*Written request*: Update the data from the line with "Viewport: 1090px width, 808px" through the end, changing "Select" to "Choose" and keeping everything else the same. Leave the pictures out of your answer.

*Data to process*:
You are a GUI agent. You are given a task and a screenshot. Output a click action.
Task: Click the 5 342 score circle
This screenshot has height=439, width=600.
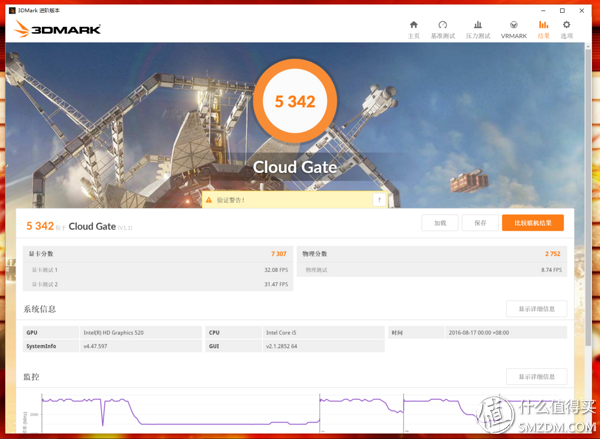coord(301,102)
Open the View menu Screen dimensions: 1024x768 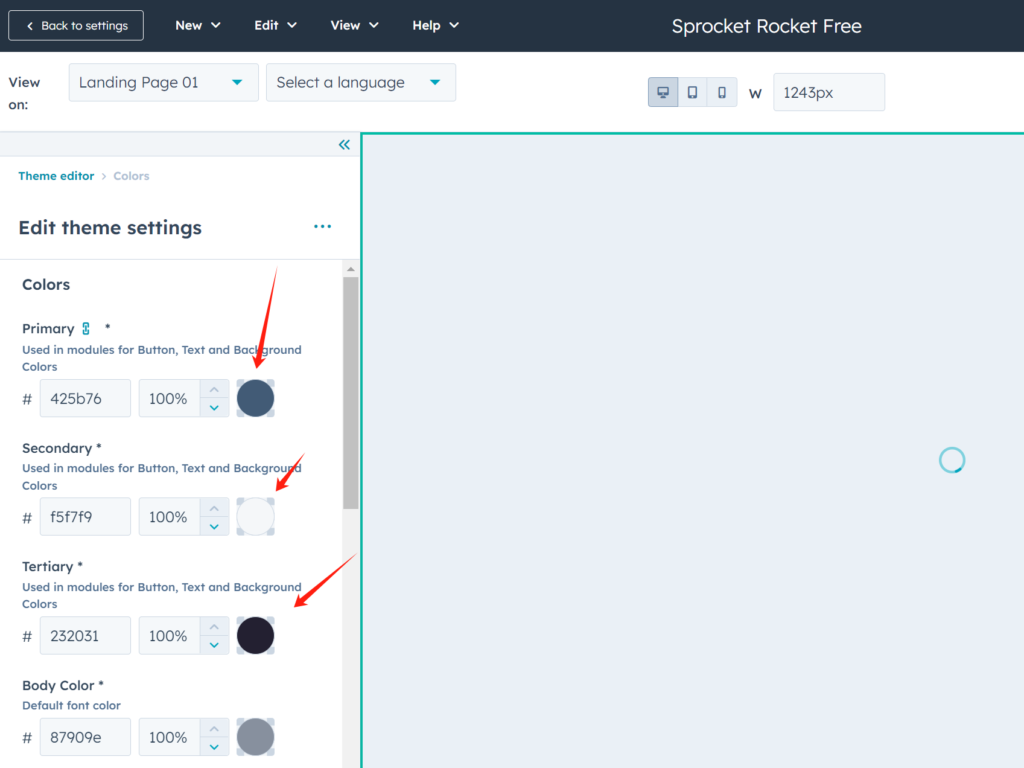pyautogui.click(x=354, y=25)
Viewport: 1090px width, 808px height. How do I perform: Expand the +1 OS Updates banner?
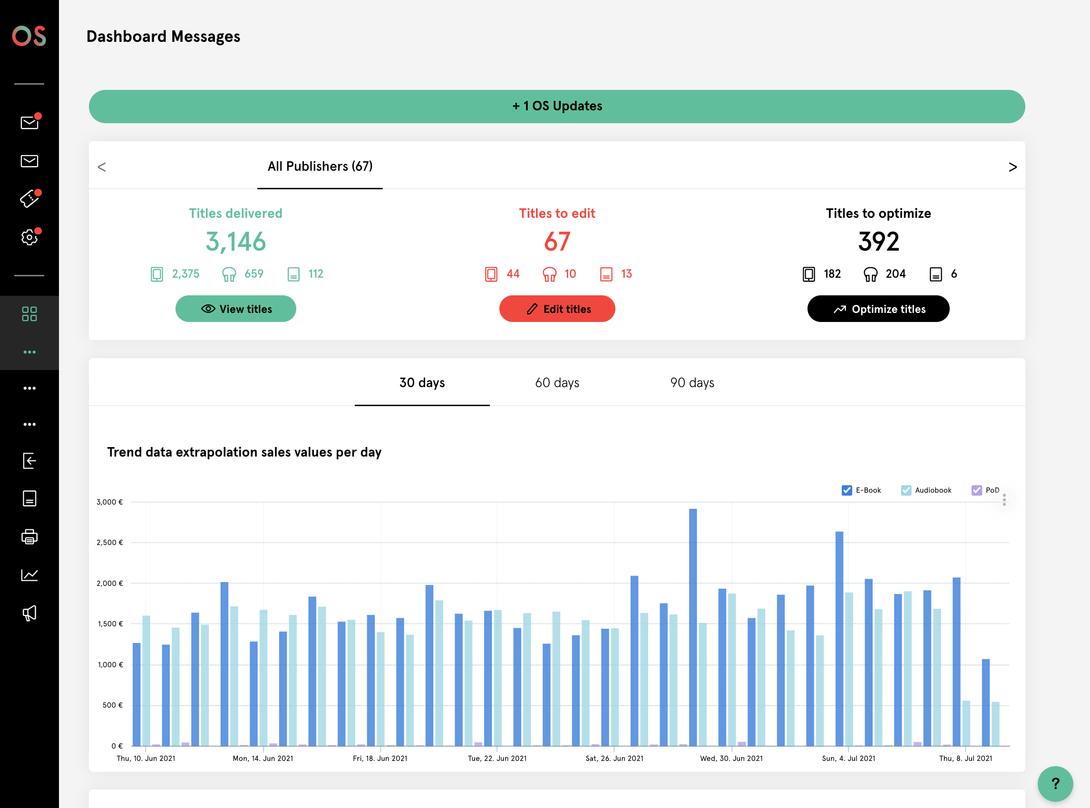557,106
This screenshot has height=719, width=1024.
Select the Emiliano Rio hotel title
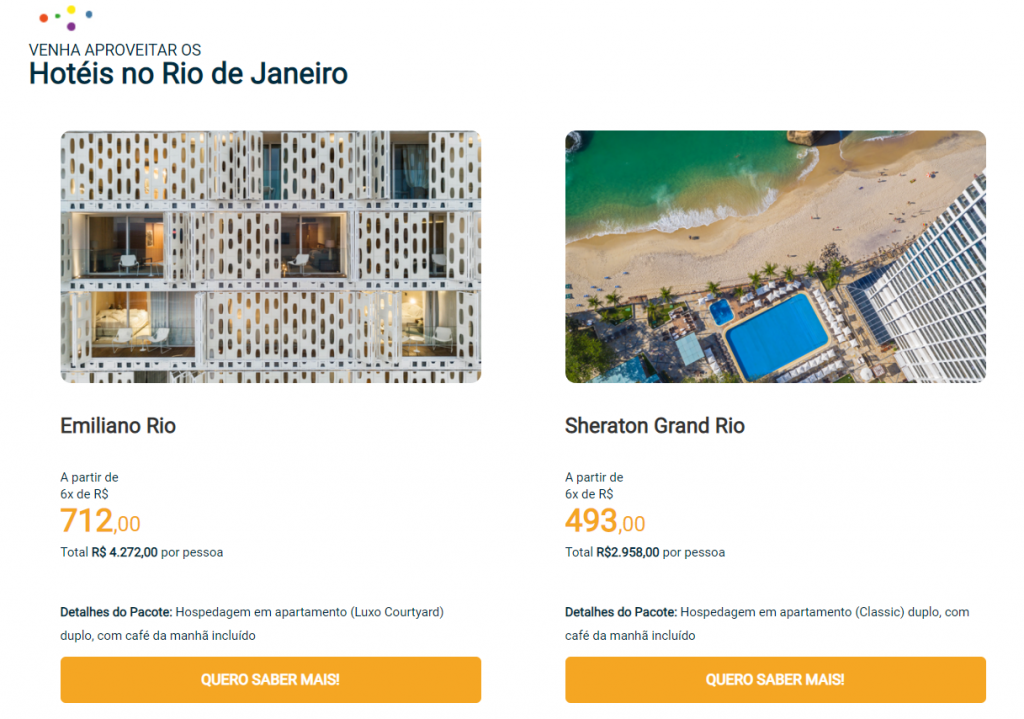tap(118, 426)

*Result of the exercise*:
Viewport: 1090px width, 808px height. How do I perform: Expand the +1 OS Updates banner?
557,106
This screenshot has height=719, width=1024.
Choose the Emiliano Rio hotel title
tap(118, 426)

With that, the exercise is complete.